Le Cronache Lucane

IL GRANDE BLUFF APPIOPPATO AI LUCANI

Tacco&Spillo

Non è che c’eravamo fatti delle illusioni quando nel giorno più sciagurato della Basilicata è stato incoronato governatore il settantenne napoletano Vito Bardi che avrebbe dovuto, almeno stando alle sue parole augurali, portare ordine e cambiamento e che invece alla prova dei fatti s’è rivelato come un grande bluff politico appioppato ai poveri lucani. In tre anni di mal governo e confidando nel diritto all’oblio, garantito da un Paese capace di dimenticare sempre tutto, Bardi ha sfornato una dialettica delle promesse così sproporzionata da essere facilmente sgamato come quando s’è vantato che per “garantire maggiore efficacia dell’azione amministrativa” serviva riordinare gli uffici regionali.
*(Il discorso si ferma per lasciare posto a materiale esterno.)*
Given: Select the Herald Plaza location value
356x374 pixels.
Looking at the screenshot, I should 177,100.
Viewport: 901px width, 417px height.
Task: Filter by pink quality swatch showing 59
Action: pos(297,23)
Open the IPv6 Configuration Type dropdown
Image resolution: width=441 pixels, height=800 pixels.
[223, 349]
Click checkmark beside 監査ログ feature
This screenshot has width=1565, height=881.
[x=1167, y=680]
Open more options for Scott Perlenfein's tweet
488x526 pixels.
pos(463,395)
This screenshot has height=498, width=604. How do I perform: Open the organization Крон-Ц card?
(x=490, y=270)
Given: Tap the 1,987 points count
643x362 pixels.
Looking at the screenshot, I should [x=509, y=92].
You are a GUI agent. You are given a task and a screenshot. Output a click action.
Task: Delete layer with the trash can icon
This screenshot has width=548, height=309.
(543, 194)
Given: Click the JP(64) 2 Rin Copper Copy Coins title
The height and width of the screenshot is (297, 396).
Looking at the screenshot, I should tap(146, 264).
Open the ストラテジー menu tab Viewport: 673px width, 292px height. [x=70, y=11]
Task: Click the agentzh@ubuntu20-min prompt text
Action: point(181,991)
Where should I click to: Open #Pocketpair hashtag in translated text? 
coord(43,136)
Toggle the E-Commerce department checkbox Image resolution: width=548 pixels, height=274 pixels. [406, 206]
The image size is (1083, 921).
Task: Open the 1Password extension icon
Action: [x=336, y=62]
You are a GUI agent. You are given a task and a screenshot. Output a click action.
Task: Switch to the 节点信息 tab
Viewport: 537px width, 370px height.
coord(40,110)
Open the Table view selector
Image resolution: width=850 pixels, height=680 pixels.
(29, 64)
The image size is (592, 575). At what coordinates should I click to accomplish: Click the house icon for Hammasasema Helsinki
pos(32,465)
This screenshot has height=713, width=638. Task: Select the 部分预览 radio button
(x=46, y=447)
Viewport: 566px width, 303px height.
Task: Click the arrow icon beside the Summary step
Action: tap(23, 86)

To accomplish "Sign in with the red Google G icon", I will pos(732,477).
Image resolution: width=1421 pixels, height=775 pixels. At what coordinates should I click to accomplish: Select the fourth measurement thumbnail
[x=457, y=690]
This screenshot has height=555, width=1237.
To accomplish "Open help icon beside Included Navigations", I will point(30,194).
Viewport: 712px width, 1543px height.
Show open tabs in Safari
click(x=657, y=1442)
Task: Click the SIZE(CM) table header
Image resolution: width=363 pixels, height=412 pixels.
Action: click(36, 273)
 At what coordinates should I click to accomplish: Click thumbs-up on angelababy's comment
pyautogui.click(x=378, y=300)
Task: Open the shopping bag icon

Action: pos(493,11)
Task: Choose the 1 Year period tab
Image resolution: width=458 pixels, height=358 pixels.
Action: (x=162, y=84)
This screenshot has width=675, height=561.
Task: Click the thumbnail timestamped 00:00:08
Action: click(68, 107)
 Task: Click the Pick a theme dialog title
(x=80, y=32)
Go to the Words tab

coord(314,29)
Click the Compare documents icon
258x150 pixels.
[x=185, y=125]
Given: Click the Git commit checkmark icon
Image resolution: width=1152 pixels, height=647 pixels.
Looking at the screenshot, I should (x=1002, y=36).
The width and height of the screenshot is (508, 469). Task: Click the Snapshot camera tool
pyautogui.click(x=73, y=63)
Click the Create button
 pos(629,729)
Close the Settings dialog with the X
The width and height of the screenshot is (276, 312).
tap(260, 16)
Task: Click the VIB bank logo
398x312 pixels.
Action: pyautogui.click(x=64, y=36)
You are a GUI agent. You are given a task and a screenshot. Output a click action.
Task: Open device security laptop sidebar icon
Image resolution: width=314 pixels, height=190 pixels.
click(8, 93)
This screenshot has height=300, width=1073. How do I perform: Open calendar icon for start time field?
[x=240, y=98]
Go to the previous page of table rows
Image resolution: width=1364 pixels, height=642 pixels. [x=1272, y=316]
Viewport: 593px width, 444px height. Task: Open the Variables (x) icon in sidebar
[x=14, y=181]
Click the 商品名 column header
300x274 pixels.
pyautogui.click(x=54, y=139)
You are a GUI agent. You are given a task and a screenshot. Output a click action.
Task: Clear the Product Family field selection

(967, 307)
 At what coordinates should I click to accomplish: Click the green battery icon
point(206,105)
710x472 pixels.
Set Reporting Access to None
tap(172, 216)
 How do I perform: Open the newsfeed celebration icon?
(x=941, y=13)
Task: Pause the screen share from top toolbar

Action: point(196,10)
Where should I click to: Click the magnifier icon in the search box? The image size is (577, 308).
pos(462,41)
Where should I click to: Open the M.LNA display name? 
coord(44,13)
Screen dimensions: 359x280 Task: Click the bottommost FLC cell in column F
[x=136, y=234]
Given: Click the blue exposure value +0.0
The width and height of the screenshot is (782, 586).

Non devono però averla pensata così dalle parti del Consiglio dei Ministri che con l’impugnativa della LR n.55/2021 scrivono che “l’allegato O2 indica l’importo di euro 66.338.950” che “non coincide con quello di euro 46.851.307,46 riportato per la stessa grandezza dalla DGR 428/2020” e che “per inciso, la suddetta DGR è indicata all’inizio del paragrafo 5 della Nota integrativa alla legge regionale in esame erroneamente quale disegno di legge di rendiconto 2020”. Ha detto Amarillo Slim: “Se hai intenzione di fare un bluff, fanne uno grande”.